The dairy farm itself is not quite as new as that and is run by sixth-generation farmers Lawrence and Izabela Hembrow who, three years ago, moved from the family farm in Somerset to Mead Farm on the Gwent Levels in Redwick, near Caldicot. They have a herd of 200 Holstein Friesian cattle – not large by modern standards – producing 5000 litres of milk each day. During the first three years all of the milk was distributed through the Arla Dairy Co-operative which has about 3000 dairy farmer members in the UK.
Lawrence told me that worked well for them and he says he has never been one to grumble about milk prices as they simply go and up and down with the market. “When prices went up to 34p a litre a few years ago, many people invested, and milk production escalated with the result that prices dropped to 17p per litre. It was hardly surprising and a reflection too of the global market place. But we’re now up to 24p per litre and happy enough with that.”

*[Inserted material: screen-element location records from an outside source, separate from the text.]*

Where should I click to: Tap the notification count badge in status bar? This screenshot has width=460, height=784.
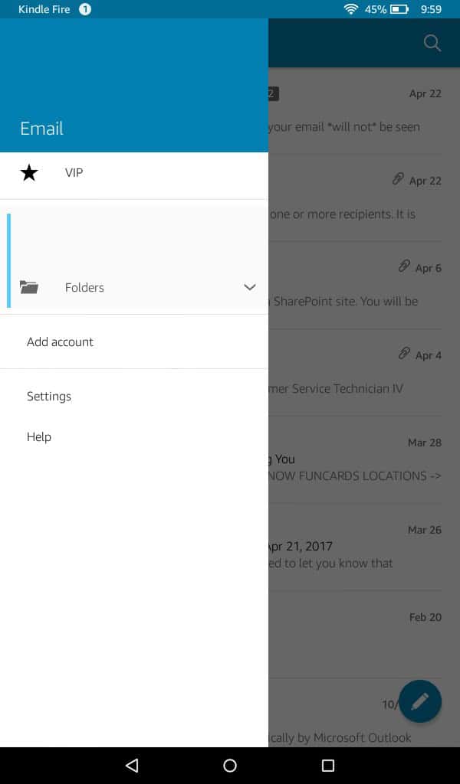pos(85,9)
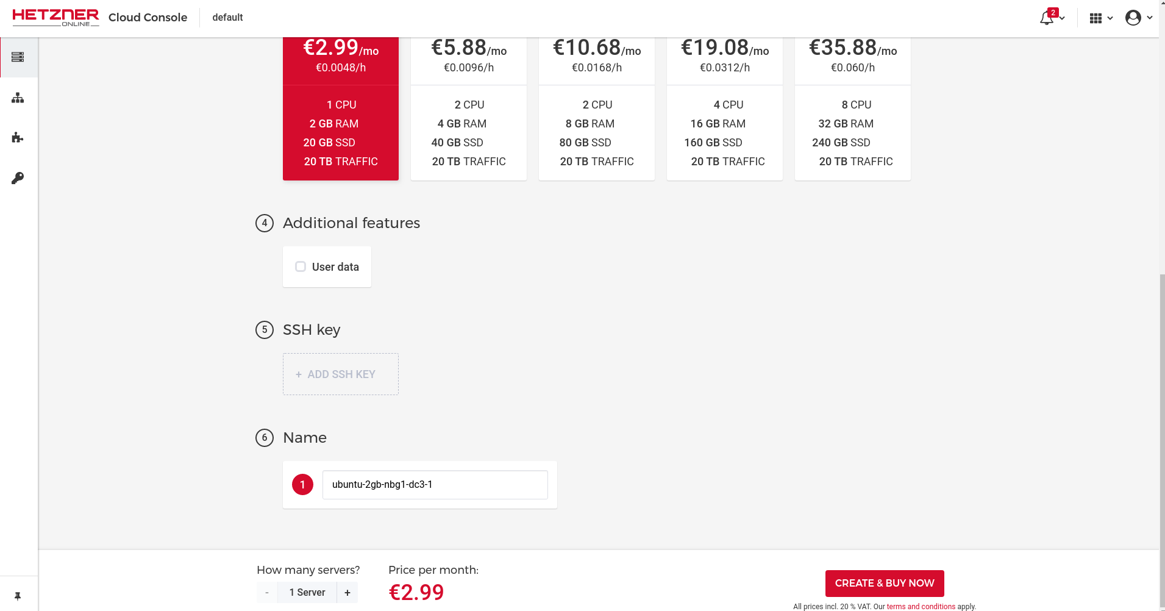The image size is (1165, 611).
Task: Open the notifications bell icon
Action: 1047,18
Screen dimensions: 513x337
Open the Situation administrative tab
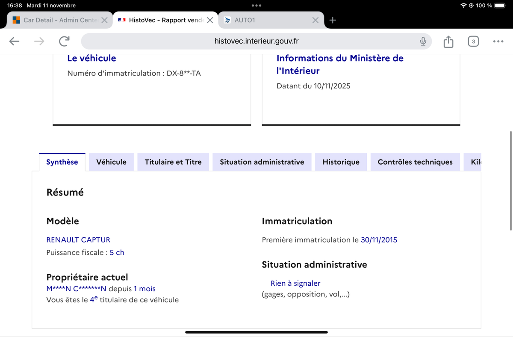262,162
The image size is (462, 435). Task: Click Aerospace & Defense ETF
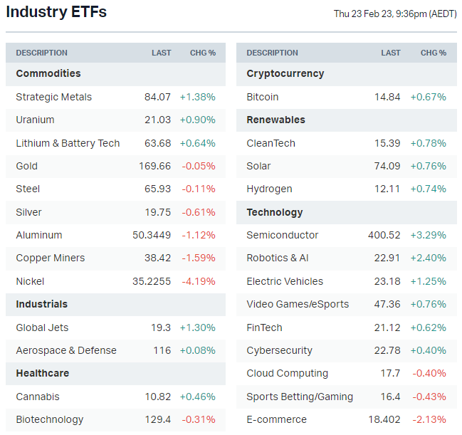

Mead Farm Foods is a new arm of the dairy farm business which Lawrence and Izabela developed not so much in response to the ups and downs of milk prices but because they wanted their milk “to tell a story” and “to share that story with their neighbours across the county”. At the heart of this new business is a pasteurization and bottling plant situated on the farm for which they were fortunate to obtain grant funding from the European Union Agricultural Fund for Rural Development.
The business ‘established in 2016’ is very much a family business in which the young Hembrow children, William and Abigail, play a part. When I went into the shop in the farm yard I was professionally served by young William to a 2 litre bottle of milk and some butter, all home made on the farm. The most important outlets for the dairy produce, however, are the 60 doorstep deliveries, which are made three times a week, and in keeping with the farm’s environmental credentials, using electric vehicles.

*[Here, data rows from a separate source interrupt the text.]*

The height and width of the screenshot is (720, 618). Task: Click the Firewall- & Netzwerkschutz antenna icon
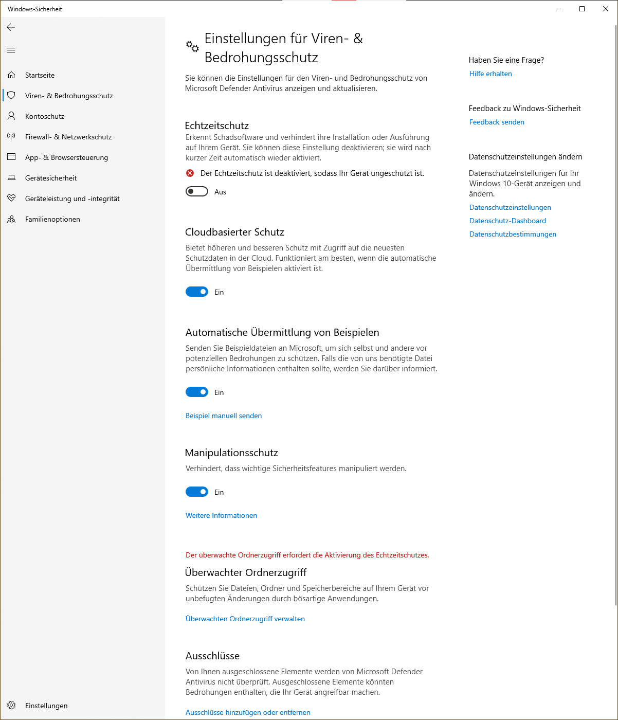pyautogui.click(x=11, y=137)
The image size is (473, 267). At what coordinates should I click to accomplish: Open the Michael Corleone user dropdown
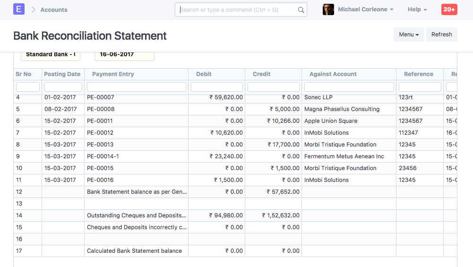click(365, 9)
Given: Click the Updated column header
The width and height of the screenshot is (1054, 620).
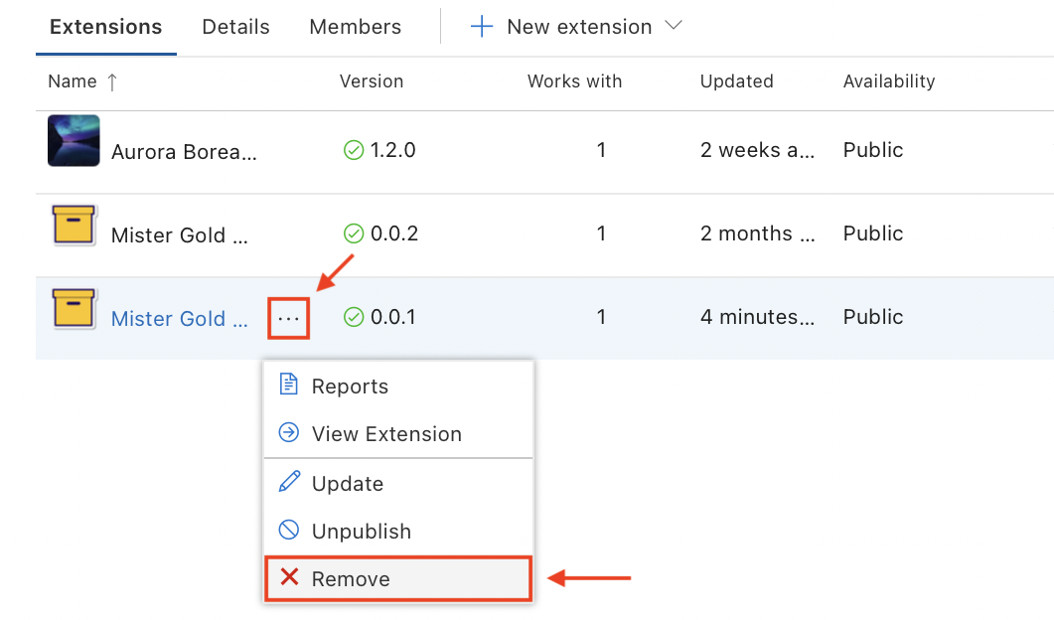Looking at the screenshot, I should click(736, 81).
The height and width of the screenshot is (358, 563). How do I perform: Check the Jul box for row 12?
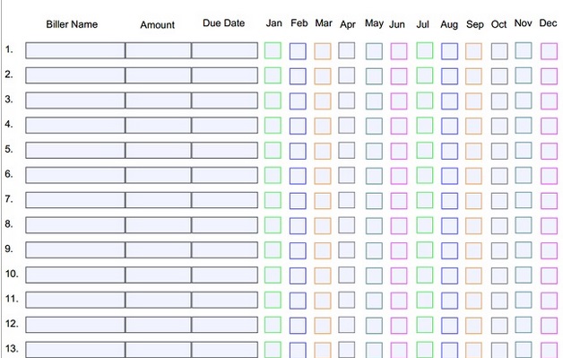tap(425, 325)
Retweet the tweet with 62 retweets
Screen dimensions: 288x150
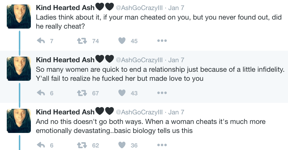81,145
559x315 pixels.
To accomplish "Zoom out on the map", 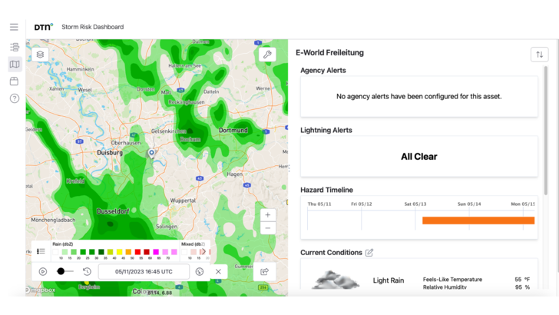I will 267,228.
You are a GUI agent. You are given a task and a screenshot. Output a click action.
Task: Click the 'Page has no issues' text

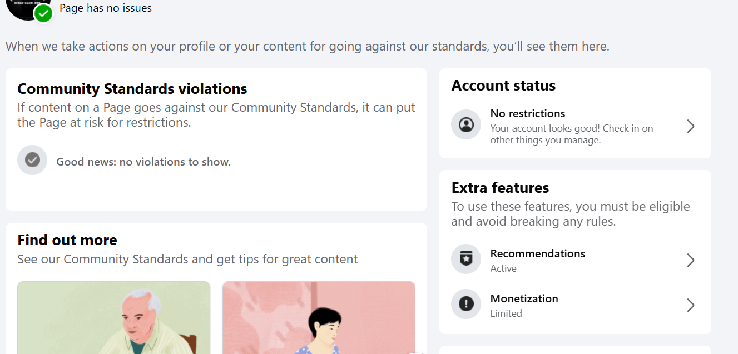click(x=106, y=8)
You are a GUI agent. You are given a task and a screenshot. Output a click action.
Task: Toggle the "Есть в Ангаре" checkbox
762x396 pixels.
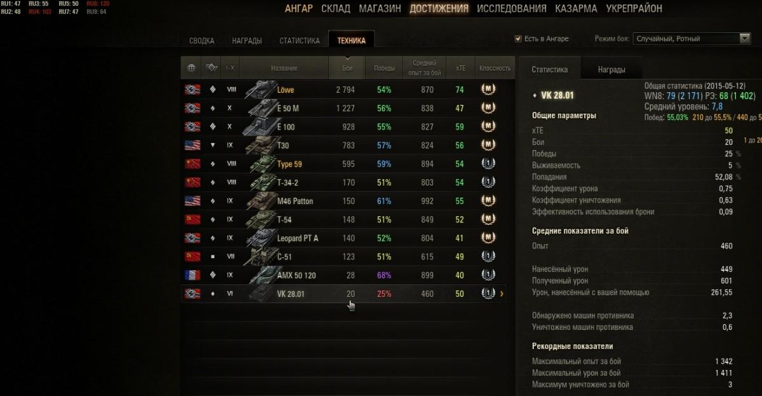(518, 39)
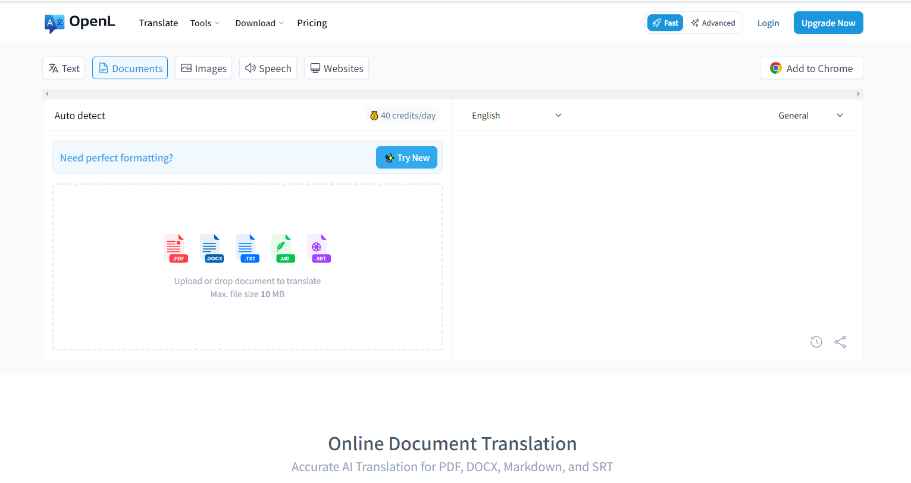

They also sell through nearby village shops and the day I visited Lawrence and Izabela were in Penhow shop answering customers’ questions about the milk and telling the story of what they do. Penhow shop sells no other milk now and sales are increasing, despite the price of a 2 litre bottle of milk being £1.90. But as one customer told me: “It means a lot to buy local milk that comes with real values – you know where it’s from and who produces it. I don’t know any of that if I go to a big retailer, and I’m happy to pay more,” she added.

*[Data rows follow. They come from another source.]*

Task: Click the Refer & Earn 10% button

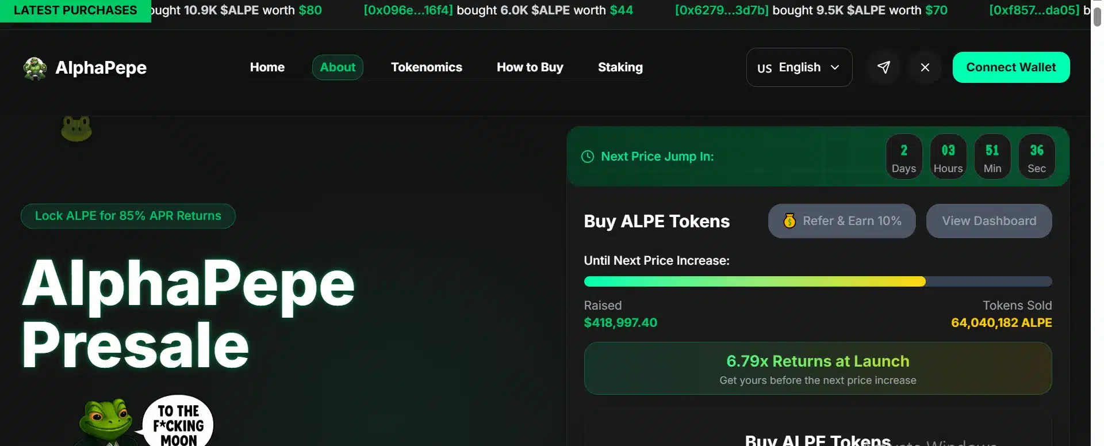Action: click(x=841, y=220)
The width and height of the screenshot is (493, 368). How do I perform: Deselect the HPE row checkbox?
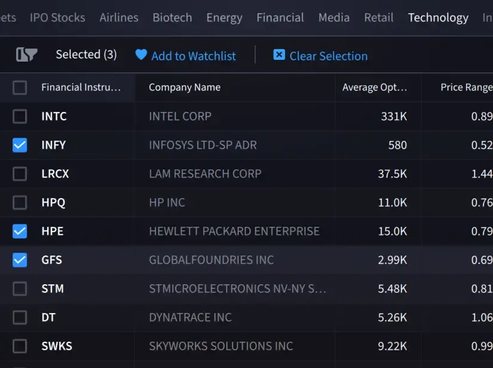click(x=19, y=231)
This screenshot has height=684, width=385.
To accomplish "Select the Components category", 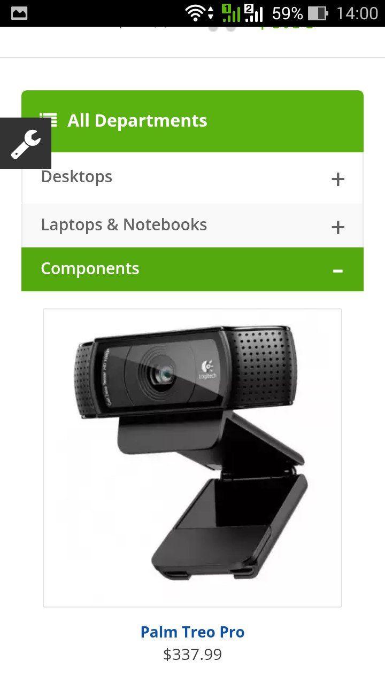I will (90, 268).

Lawrence tells me they are distributing 400 litres of milk locally through Mead Farm Foods. That is one per cent of the milk their herd produces, but given they have been in business only three months, Lawrence is very happy with progress. His aim is to shift larger volumes through the new business and he is working with the Food Industry Centre at Cardiff Metropolitan University to be able to market his produce more effectively. Being located next to the city of Newport which is home to 146,000 people is something he views as good potential.
During the recent BBC TV Milk Man series of programmes, Gareth Wyn Jones explored the crisis facing the Welsh dairy industry. In the last of the three programmes, Gareth showed some Welsh dairy farms which are choosing to add value to their milk on the farm. And the Hembrow family, like those on the Milk Man, show that it can be done, with a business ‘established in 2016′.